◆ **Tasks**
1. In the text on braces pain, what does the orthodontist first put around the back molars?
2. Please copy the braces text word for word, beginning at the words "Yes. While the" and stopping after "Why Do Braces Hurt?".
3. Summarize the text on braces pain in two sentences.
──────── Provided text
Family and Cosmetic Dentist Located in Brooklyn, NY

Mild pain or discomfort is a normal side effect of wearing braces, but it can be managed if you know what to expect. Dr. Ella Dekhtyar offers teeth straightening treatments that correct various issues, from crooked and crowded teeth to jaw alignment and bite problems, to make you look and feel confident in your appearance. She understands you concerns regarding pain and dental hygiene while wearing braces and guides you on what you can do to achieve the dream smile you long for. Dr. Dekhtyar uses advanced dental techniques and technology to ensure your dental experience is as comfortable and efficient as possible and produces the desired results in the long run.

Dental braces are orthodontic devices that help correct a wide range of orthodontic issues, such as overcrowded, gapped, or crooked teeth, as well as malocclusion or issues with the way your teeth fit together.

Braces use mild, constant pressure to shift your teeth into their proper positions over time. The exact way this happens depends on the type of braces you choose. Experiencing soreness or discomfort when you first have them fitted for a few days or when the brackets and wires are tightened is completely normal. Most pain or discomfort is caused by the pressure needed to create needed tooth movement for the braces to do their work, which goes away within a short time.

It is essential to understand that the wires, brackets, and rubber bands in braces do not hurt. It is the fitting, tightening, and removal that can irritate tissues in the mouth and cause discomfort.

Read on to know how much braces hurt and what you can do while they are on the teeth.

Do Braces Hurt?

Yes. While the degree of pain varies for different individuals, most people experience some uneasiness for a few days when they first get braces and after the braces are tightened. After their initial placement, you may also feel some pain in your cheeks or soft inner skin for a short period.

Why Do Braces Hurt?

Braces put stress on your teeth to realign your smile. This pressure often makes your teeth and gums sensitive. While most types of braces are designed to ease the pain, they can still rub against your cheeks, causing soreness or even small cuts, in case of sensitive skin.

Having a general idea of what the procedure of getting braces involves and what to expect at each stage of the treatment process prepares you to deal with it in a better way.

Getting Braces – The Process

You will not feel any pain right after the braces are fitted. This process may be temporarily uncomfortable as it involves some pressure, but it does not hurt.

  • First, the orthodontist puts bands around the back molars. This may involve slight pressure or pinching, but it is not painful.
  • Once the bands are placed around the molars, the orthodontist will clean or etch the teeth with a sour-tasting solution.
────────────────
──────── Raw data
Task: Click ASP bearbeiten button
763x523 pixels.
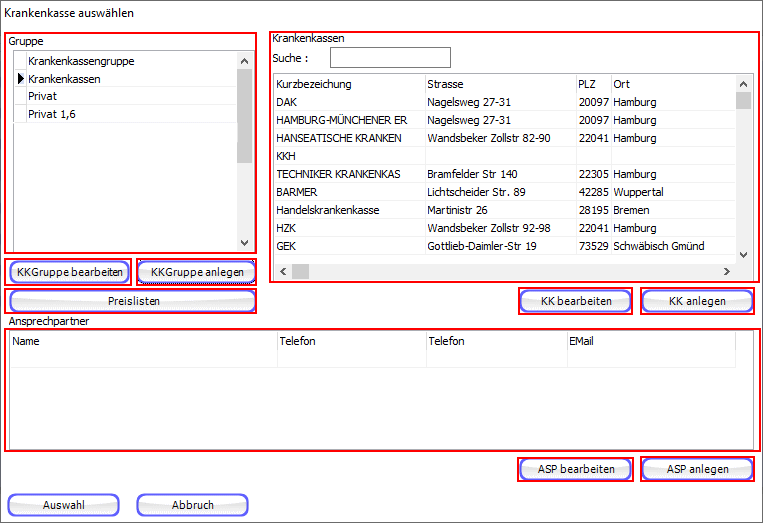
────────────────
◆ **Expected outputs**
1. Bands.

2.
Yes. While the degree of pain varies for different individuals, most people experience some uneasiness for a few days when they first get braces and after the braces are tightened. After their initial placement, you may also feel some pain in your cheeks or soft inner skin for a short period.

Why Do Braces Hurt?

3. Braces correct orthodontic issues such as crooked, crowded, or gapped teeth and malocclusion by applying mild, constant pressure that shifts the teeth into their proper positions over time. This pressure often causes soreness for a few days after the braces are first fitted and after they are tightened, and braces can rub against the cheeks, but the discomfort goes away within a short time.